From tally marks came base-10 numerals such as those used in Egypt over 5,000 years ago. Number systems based on 10 probably arose because humans have ten “digits” as fingers on their hands (or toes on their feet). A later advance in arithmetic was positional notation, which allowed the same symbols to represent different magnitudes depending on their position in the written number. These numeral systems allowed complex arithmetic to be communicated, recorded, and applied to the challenges faced by our ancestors.

The basic operation of arithmetic is addition. It combines two or more numbers into one, the sum of the terms. The terms can be added in any order, which is known as the commutative property of arithmetic. On a number line, the sum of two numbers is the total distance from zero covered by both numbers.

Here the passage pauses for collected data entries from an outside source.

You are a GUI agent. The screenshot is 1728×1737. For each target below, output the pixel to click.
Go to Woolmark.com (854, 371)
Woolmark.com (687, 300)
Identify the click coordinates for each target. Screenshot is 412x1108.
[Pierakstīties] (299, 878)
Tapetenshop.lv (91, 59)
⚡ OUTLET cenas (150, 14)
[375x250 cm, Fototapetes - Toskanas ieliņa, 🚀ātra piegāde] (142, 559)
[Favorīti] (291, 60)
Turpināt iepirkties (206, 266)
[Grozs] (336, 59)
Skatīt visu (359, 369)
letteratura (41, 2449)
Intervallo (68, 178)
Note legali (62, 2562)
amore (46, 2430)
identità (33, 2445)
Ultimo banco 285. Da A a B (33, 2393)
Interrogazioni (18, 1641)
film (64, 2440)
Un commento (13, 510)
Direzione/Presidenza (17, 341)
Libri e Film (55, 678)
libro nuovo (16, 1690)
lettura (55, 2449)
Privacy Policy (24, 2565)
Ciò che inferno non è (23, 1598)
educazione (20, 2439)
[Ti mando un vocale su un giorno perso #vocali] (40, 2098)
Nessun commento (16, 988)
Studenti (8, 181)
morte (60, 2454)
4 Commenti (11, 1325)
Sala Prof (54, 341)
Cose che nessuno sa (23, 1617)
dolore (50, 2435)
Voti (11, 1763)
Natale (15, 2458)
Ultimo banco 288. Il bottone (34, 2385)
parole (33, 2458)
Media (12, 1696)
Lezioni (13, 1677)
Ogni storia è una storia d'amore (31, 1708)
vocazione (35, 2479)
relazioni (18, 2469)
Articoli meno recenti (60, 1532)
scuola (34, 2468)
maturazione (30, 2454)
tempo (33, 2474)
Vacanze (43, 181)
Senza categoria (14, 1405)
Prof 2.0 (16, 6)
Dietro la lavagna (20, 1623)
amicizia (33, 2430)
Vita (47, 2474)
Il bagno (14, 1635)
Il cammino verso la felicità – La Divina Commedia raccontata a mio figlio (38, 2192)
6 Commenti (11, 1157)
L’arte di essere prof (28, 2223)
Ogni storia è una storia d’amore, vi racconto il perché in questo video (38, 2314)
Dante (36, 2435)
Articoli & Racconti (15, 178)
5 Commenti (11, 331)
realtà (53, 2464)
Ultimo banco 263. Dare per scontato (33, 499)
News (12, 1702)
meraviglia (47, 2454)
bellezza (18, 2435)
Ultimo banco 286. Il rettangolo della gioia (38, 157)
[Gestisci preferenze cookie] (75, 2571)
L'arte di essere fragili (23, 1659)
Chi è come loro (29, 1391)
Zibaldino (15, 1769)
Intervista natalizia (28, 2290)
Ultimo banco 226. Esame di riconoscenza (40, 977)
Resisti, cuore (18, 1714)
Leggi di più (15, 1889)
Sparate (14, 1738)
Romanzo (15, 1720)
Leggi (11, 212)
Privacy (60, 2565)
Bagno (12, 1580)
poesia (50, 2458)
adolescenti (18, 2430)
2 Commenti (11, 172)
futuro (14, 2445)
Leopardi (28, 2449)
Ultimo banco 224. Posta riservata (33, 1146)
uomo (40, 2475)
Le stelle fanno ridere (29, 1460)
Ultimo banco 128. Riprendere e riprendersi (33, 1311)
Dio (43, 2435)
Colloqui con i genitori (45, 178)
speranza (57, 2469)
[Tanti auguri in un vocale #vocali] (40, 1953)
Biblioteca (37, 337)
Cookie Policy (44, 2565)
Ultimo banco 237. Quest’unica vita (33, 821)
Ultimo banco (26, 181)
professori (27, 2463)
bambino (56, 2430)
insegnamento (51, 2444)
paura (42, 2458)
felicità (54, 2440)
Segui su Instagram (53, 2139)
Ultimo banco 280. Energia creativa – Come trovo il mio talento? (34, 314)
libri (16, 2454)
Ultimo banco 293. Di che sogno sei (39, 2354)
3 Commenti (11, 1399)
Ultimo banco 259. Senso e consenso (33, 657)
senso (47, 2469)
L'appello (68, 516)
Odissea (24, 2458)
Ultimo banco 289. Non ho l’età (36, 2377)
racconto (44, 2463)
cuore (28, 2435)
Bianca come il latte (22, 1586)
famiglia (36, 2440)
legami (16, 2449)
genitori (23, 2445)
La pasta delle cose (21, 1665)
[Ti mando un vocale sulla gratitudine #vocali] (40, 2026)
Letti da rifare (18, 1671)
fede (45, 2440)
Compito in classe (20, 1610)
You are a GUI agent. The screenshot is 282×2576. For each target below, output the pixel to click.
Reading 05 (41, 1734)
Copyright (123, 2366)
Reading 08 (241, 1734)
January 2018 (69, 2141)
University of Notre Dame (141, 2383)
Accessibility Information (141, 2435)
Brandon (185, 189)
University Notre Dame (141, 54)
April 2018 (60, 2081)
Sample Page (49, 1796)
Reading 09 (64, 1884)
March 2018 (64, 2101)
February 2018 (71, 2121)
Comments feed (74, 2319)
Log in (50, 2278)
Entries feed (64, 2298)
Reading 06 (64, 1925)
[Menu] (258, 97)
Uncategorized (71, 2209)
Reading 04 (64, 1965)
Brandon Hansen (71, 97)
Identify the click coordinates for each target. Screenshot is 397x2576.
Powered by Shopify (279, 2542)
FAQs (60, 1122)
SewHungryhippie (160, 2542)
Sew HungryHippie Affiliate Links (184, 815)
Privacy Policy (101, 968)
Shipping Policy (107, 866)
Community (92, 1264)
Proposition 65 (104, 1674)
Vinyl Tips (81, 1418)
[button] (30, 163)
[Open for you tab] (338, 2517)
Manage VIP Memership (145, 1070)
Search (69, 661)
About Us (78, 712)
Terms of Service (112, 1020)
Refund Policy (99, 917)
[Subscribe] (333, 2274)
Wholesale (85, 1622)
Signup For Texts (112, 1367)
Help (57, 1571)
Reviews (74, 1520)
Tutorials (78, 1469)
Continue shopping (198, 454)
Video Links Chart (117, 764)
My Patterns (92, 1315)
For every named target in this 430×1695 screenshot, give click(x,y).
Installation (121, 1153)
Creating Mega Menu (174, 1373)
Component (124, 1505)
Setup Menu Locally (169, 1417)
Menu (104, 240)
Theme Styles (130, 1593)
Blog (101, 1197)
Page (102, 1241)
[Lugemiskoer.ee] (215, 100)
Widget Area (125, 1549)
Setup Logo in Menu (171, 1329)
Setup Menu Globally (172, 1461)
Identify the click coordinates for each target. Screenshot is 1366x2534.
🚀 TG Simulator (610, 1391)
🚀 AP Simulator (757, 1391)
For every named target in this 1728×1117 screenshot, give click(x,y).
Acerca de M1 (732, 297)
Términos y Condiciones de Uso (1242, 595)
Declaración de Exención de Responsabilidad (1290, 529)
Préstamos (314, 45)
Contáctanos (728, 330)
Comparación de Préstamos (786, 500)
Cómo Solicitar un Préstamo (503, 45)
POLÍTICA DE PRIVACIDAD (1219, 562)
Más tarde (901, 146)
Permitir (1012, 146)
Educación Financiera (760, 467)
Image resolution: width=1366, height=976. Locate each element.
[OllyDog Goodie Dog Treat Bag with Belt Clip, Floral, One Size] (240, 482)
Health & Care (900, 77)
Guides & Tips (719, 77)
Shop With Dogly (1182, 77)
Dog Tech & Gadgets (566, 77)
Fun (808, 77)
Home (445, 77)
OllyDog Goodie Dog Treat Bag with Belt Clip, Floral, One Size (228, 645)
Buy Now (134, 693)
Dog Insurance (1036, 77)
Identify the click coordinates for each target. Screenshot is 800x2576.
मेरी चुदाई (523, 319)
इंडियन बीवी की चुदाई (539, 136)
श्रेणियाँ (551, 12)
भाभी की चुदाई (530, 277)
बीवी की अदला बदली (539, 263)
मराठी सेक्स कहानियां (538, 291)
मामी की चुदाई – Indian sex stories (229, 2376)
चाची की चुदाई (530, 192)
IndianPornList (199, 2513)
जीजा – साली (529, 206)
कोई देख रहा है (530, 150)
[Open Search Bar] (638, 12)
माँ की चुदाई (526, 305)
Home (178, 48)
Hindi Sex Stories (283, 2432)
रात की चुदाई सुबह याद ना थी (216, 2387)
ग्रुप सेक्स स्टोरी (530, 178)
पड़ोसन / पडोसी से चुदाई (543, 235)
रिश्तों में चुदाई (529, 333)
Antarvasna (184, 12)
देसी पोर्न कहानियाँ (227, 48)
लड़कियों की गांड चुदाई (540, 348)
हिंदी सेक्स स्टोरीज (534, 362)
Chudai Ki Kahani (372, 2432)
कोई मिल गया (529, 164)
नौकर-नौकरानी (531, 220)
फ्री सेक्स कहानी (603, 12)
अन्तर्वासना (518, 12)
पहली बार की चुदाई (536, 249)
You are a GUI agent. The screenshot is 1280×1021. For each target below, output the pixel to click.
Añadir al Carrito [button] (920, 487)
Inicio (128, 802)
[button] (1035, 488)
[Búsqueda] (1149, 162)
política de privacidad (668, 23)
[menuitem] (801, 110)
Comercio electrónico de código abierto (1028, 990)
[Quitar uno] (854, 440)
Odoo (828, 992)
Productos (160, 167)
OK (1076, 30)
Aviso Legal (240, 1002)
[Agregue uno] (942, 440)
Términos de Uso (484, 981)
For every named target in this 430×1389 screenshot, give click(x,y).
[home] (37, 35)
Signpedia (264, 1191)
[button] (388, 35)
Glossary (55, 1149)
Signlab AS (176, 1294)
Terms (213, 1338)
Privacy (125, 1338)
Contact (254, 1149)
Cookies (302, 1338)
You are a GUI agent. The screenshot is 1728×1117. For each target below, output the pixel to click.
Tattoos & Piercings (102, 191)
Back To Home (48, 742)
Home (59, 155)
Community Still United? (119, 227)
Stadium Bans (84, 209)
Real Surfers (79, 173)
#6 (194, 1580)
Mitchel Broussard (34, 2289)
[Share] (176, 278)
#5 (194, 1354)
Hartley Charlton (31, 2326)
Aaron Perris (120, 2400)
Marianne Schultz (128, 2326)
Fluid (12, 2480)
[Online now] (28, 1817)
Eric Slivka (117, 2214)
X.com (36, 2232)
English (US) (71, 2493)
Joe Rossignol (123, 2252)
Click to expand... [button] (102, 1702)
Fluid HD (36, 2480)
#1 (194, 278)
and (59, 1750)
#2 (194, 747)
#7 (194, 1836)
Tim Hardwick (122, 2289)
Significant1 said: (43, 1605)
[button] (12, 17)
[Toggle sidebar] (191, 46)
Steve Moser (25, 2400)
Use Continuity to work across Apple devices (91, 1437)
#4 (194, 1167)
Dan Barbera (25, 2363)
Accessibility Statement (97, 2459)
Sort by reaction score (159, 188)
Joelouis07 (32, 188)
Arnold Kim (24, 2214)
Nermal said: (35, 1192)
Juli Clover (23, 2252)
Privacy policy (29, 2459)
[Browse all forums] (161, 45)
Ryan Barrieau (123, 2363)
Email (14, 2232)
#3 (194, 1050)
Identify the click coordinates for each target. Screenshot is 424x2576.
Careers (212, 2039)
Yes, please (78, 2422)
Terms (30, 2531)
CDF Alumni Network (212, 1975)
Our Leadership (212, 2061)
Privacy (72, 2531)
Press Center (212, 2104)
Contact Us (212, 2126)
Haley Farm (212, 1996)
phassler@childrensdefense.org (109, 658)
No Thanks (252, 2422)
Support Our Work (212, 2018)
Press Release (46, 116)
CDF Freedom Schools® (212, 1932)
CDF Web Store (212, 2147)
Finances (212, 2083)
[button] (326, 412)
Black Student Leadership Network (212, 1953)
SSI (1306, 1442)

The inverse arithmetical operation of addition is subtraction. It finds the difference between two numbers. Subtraction is not commutative because the order of the numbers determines whether the answer is positive or negative. On a number line, the difference between two numbers is the distance between their positions.

A second basic operation of arithmetic is multiplication, which scales a number by another number. This second number is called a factor. Like addition, multiplication is commutative—you can change the order of the factors and still get the same answer. Multiplication on a number line can be viewed as adding the first number a total number of times equal to the second factor.

Finally, division is an arithmetical operation that is essentially the inverse of multiplication. Rather than scaling a number, it is divided into a number of pieces equal to the second number. Dividing by the number 0 is not defined in arithmetic because dividing something into zero pieces is impossible.

Basic arithmetic allows us to evaluate the answers to an unlimited number of mathematical expressions. Arithmetical expressions can be purely mathematical, as in 2 + 2, or they can represent quantities in the physical world, such as two items plus two more. Understanding the laws of arithmetic is tremendously powerful.